3.2 Java ByteCode und die Java Virtual Machine (JVM): Es wird die plattformunabhängige Ausführung von Java-Programmen durch die JVM analysiert.
4 Fazit: Die Arbeit schließt mit einer vergleichenden Bewertung der strategischen Ausrichtungen von Microsoft .NET und J2EE ab.
Schlüsselwörter
Microsoft .NET, J2EE, Interoperabilität, Plattformunabhängigkeit, Common Language Runtime, Java Virtual Machine, MSIL, Java ByteCode, WebServices, Enterprise Java Beans, Softwarearchitektur, XML, Verteilte Systeme, IT-Infrastruktur
Häufig gestellte Fragen
Worum geht es in dieser Arbeit grundsätzlich?
Die Arbeit bietet einen Überblick über die beiden dominierenden Systemplattformen Microsoft .NET und Java 2 Enterprise Edition (J2EE) und untersucht deren Konzepte zur Erstellung verteilter Softwarearchitekturen.
Was sind die zentralen Themenfelder der Analyse?
Zentrale Themen sind die Architektur von Plattformen, Sprach- und Plattformunabhängigkeit, das WebServices-Modell sowie die praktische Organisation von Software in mehrschichtigen (n-Tier) Systemen.
Welches ist das primäre Ziel der Untersuchung?
Ziel ist es, die technologischen Ansätze der beiden Plattformen darzustellen und aufzuzeigen, wie sie den Anforderungen moderner IT-Umgebungen an Integration und Interoperabilität begegnen.

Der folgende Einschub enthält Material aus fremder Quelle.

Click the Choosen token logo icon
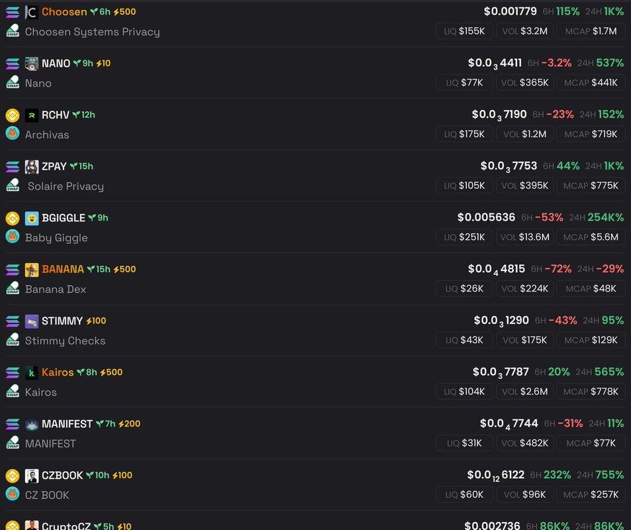click(32, 12)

Welche wissenschaftliche Methode wird verwendet?
Die Arbeit basiert auf einer Literaturanalyse, die Konzepte, Spezifikationen und Funktionsweisen der genannten Systemplattformen deskriptiv zusammenführt und gegenüberstellt.
Was wird im Hauptteil der Arbeit behandelt?
Der Hauptteil gliedert sich in die detaillierte Beschreibung der .NET-Komponenten (Framework, CLR, MSIL, Server) und die Analyse der J2EE-Architektur, unterteilt in Präsentations-, Businesslogik- und EIS-Ebenen.
Welche Schlüsselwörter charakterisieren die Arbeit?
Die Arbeit lässt sich primär durch die Begriffe Microsoft .NET, J2EE, Interoperabilität, Plattformunabhängigkeit und Softwarearchitektur beschreiben.
Wie unterscheiden sich .NET und J2EE in Bezug auf die Sprachunabhängigkeit?
Während .NET durch die Common Language Specification und MSIL eine echte Sprachunabhängigkeit anstrebt, basiert J2EE primär auf der Programmiersprache Java und erreicht hier die Unabhängigkeit vor allem durch die Plattformunabhängigkeit der Java Virtual Machine.
Welche Bedeutung haben die Container-Konzepte bei J2EE?
Container dienen bei J2EE dazu, Softwarekomponenten abzukapseln und ihnen Dienste wie den Zugriff auf Systemressourcen oder das automatische Starten von Komponenten zur Verfügung zu stellen, was die Portabilität der Anwendung erhöht.